Genetic data. COI sequence data was kindly provided by Paula C. Rodríguez-Flores (Museo Nacional de Ciencias Naturales (MNCN-CSIC) and Centre d’Estudis Avançats de Blanes (CEAB-CSIC), Spain) for P. integrirostris s.s. from Hawaii. The sequences are>10% divergent from all other species sequenced in the New Zealand region ( Table 1).
Di s tribution. Known with certainty only from the Hawaiian Islands; 5–40 m depth.
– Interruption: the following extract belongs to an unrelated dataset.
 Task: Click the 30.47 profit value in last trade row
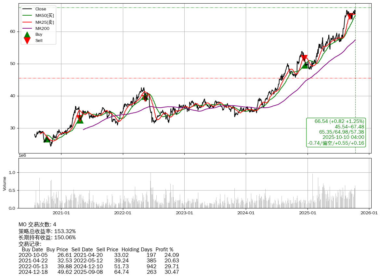172,272
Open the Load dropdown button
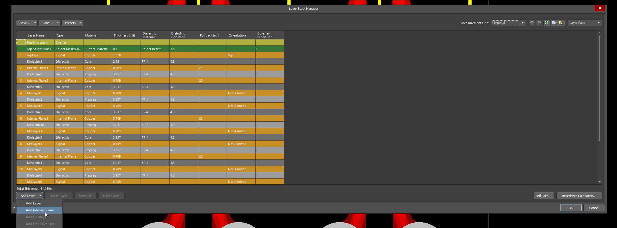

Remark s. Phylladiorhynchus integrirostris ( Dana, 1852) , originally described from the Sandwich Islands (=Hawaiian Islands), has been widely reported from across almost the entire Indo-West Pacific, from South Africa to the Hawaiian Islands, identified based on the presence of only two epigastric spines. However, examination of specimens with two epigastric spines from throughout the putative range of P. integrirostris revealed more than 10 distinct species, with P. integrirostris s.s. currently known with certainty only from the Hawaiian archipelago (Rodríguez-Flores et al. unpublished). All other previous records of P. integrirostris require verification. The original type material of P. integrirostris , however, is now lost ( Baba et al. 2008) and given the uncertainty in the taxonomy of the species, we herein designate a specimen from the Hawaiian Islands (ov. female, 1.5 mm, BPBM S13201 View Materials ) as the neotype of Galathea integrirostris to fix the identity of the species.
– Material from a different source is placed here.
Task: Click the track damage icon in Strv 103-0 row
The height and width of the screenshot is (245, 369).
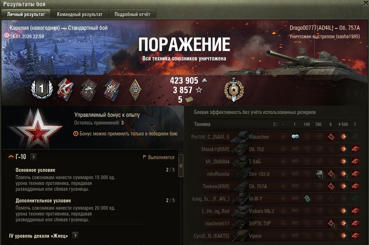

Present results indicate that P. integrirostris does not occur in New Zealand or Australian waters. Previous records of P. integrirostris from the Kermadec Islands ( Ahyong 2015) and from off Lord Howe Island ( Ahyong 2007) are referable to P. pusillus and P. triginta n. sp., respectively. Phylladiorhynchus integrirostris most closely resembles the two New Zealand species, P. spinosus n. sp. and P. triginta n. sp., but is distinguished from all species of the genus by the following combination of characters: the particularly small size (pcl ≤ 2.2 mm), a single pair of epigastric spines (shared only with P. spinosus n. sp. and P. triginta n. sp.), the absence of hepatic spines on the lateral carapace margin (present in both P. spinosus n. sp. and P. triginta n. sp.), presence of only two anterior branchial spines on the lateral carapace margin (three present in both P. spinosus n. sp. and P. triginta n. sp.), the mesogastric ridge is continuous between the first anterior branchial spines (laterally broken in both P. spinosus n. sp. and P. triginta n. sp.), the metagastric ridge is minutely interrupted medially (continuous in P. spinosus n. sp. and broken into four striae in P. triginta n. sp.), the dorsal surface of abdominal tergite 3 and 4 is smooth, without a posterior transverse ridge (shared with P. triginta n. sp. but with a posterior transverse ridge on both tergites 3 and 4 in P. spinosus n. sp.), and the P2–4 dactylar flexor margin does not bear a row of fixed spines ( P. spinosus n. sp. has a fixed perpendicular spine at the base of each movable spine, absent in P. triginta n. sp.).